Guess you get the general idea


----------



## Horizon (Apr 4, 2013)

I'm going to bed
Goodnight
I'm exhausted
Soon
We're getting close
I've got some demons
I do want to but....


----------



## 1971 (Mar 7, 2013)

My husbands most popular excuse is

I have to work tomorrow ( he works 6 days a week )

That's quickly followed by "is that all you think about"


----------



## arbitrator (Feb 13, 2012)

1971 said:


> My *husbands* most popular excuse is
> 
> I have to work tomorrow ( he works 6 days a week )
> 
> That's quickly followed by "is that all you think about"


*Husband? Are you serious?*


----------



## arbitrator (Feb 13, 2012)

Horizon said:


> I'm going to bed
> Goodnight
> I'm exhausted
> Soon
> ...


*"Well, Darlin'! Just tell those nasty ol' demons to come on out! I'll screw them too!"*


----------



## RandomDude (Dec 18, 2010)

arbitrator said:


> *"Well, Darlin'! Just tell those nasty ol' demons to come on out! I'll screw them too!"*












Only problem is that they tend to devour your soul


----------



## 1971 (Mar 7, 2013)

arbitrator said:


> *Husband? Are you serious?*



Sadly I am


----------



## CASE_Sensitive (Jul 22, 2013)

I've heard:

"whoa, I'm completely drained from the work week" followed by "whoa, i"m completely drained from the weekend".


----------



## arbitrator (Feb 13, 2012)

Horizon said:


> I'm going to bed
> Goodnight
> I'm exhausted
> Soon
> ...





RandomDude said:


> Only problem is that they tend to devour your soul


*Kind of like my XW did to me! Well, the only major difference is that my XW doesn't look anywhere near as good as that "demoness!"*


----------



## bbdad (Feb 11, 2013)

I like the demons one. I have yet to hear that one.....likely will come in the future, I am sure.


----------



## CalBanker (Oct 8, 2013)

Onceconfusedmale said:


> Good God! You just got some last week!


Yep....got that one several times. And, "its never enough, is it." Well, no not when it is only happening once a month. 

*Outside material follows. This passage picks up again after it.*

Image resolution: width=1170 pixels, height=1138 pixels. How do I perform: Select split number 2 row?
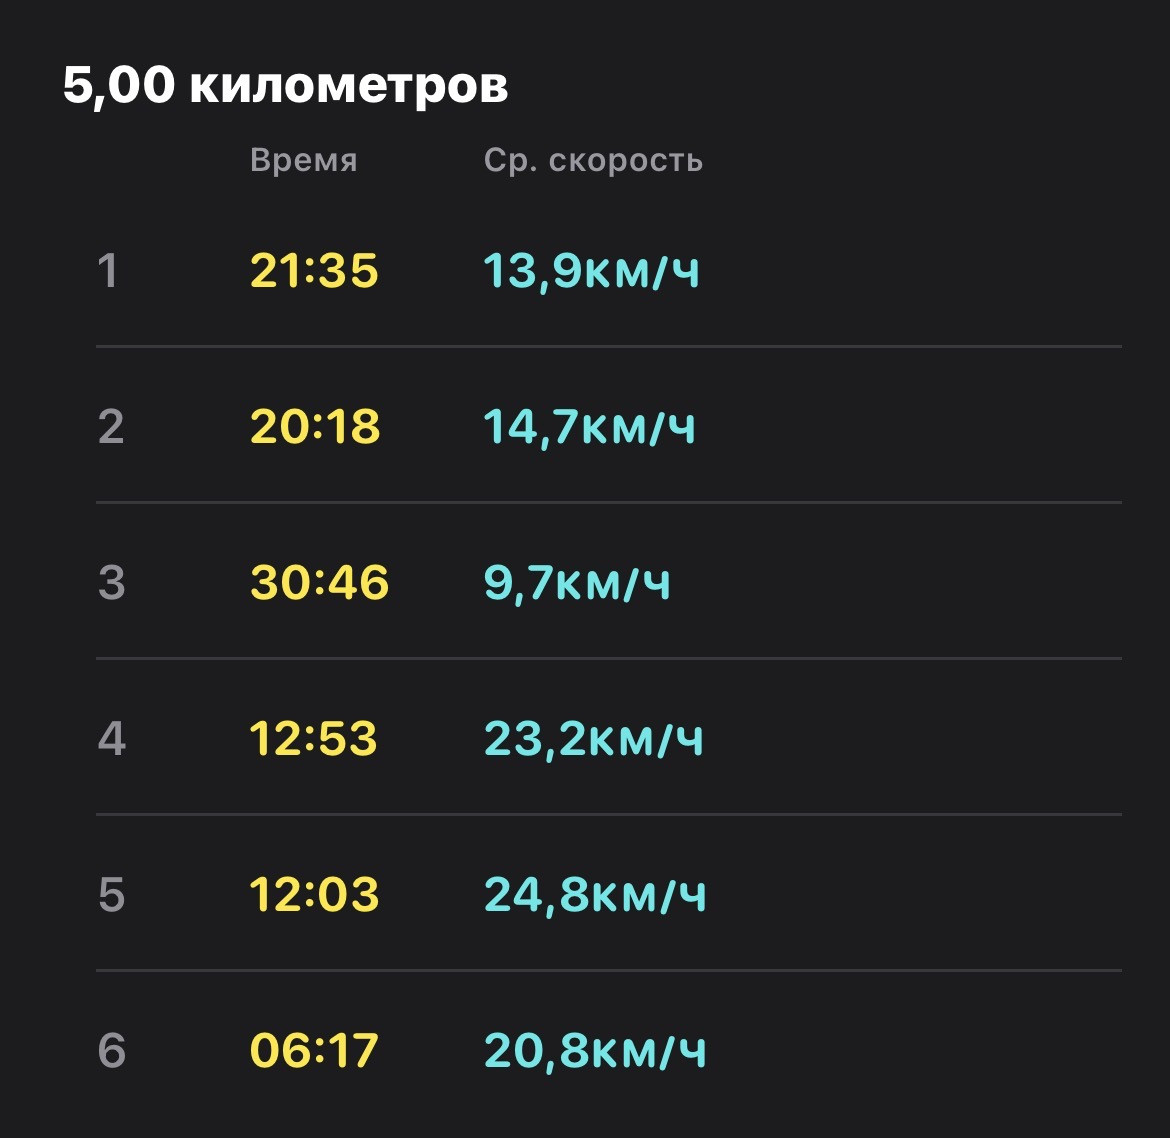coord(609,426)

Better lately, but used to be that bad.


----------



## GettingIt_2 (Apr 12, 2013)

I used the "I'm exhausted" excuse most often for my ten years of low desire, but what I usually meant was:

I don't like you very much
I don't think you like me very much
You don't turn me on
I'm mad for something you just did
I'm mad for something you did last week
I'm mad for something you did last year
I'm mad for something you did five years ago
I don't know why I don't want sex I just don't
What if I try to have sex but then just feel like I'm dying inside and don't know how to stop without making things worse?
I'm disappointed in you
I'm disappointed in myself
I love you desperately but I'm afraid you don't love me
I don't know if I still love you
Do you still love me? 
How could you still love me? I hate me.

I couldn't have articulated all those things until recently. No wonder I felt so exhausted.


----------



## TheCuriousWife (Jan 28, 2013)

I'm too tired.

I just got home from work.

I'd rather wait until night time.

I'd rather do it in the morning.

I'd rather do it in the afternoon.

Let's wait until after dinner.

I just ate.

Then I'll have to shower.

I just showered.

We did it yesterday.

We might do it tomorrow.

It's too soon before your period.

It's too soon after your period.

I just want to relax.

You never initiate.

You initiate too much.

You don't wear enough lingerie.

It's no fun if your not wearing clothes.

And on, and on, and on...


----------



## Horizon (Apr 4, 2013)

and then....just don't mention it at all.


----------



## TheCuriousWife (Jan 28, 2013)

My personal favorite is when I come home from working 12 hours and he is sitting on the couch watching tv on his day off and I get the, "I'm too tired."

Oh good times.


----------



## CalBanker (Oct 8, 2013)

TheCuriousWife said:


> My personal favorite is when I come home from working 12 hours and he is sitting on the couch watching tv on his day off and I get the, "I'm too tired."
> 
> Oh good times.


Yeah, exactly, because I haven't put in a full day of work and got all the laundry done and gotten the kids put to bed. You are the only one tired.....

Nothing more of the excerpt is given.